**Action item:**
The range to repeat runs from the line with "Select the Giovani online column header" to the last line below, both ends included; give it exactly and without pictures.

**Records for the exercise:**
═══
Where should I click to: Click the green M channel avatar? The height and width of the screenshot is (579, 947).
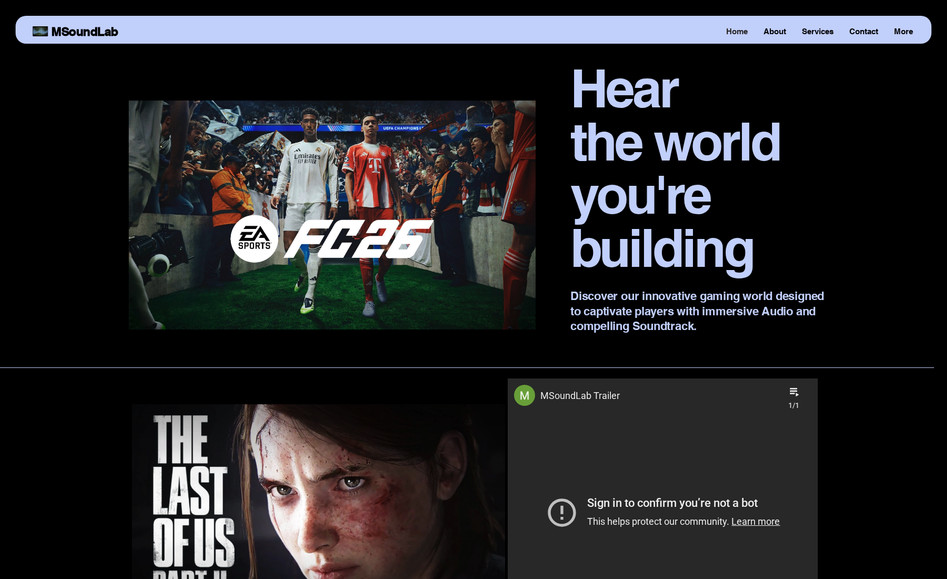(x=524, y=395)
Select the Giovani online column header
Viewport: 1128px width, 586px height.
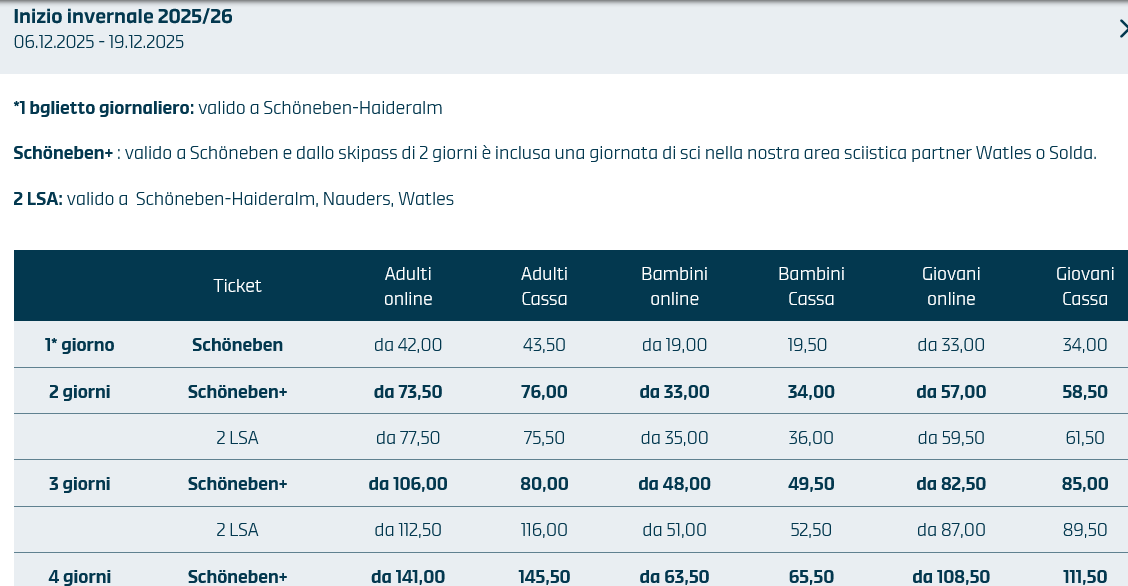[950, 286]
═══
**Result below:**
Select the Giovani online column header
Viewport: 1128px width, 586px height.
[950, 286]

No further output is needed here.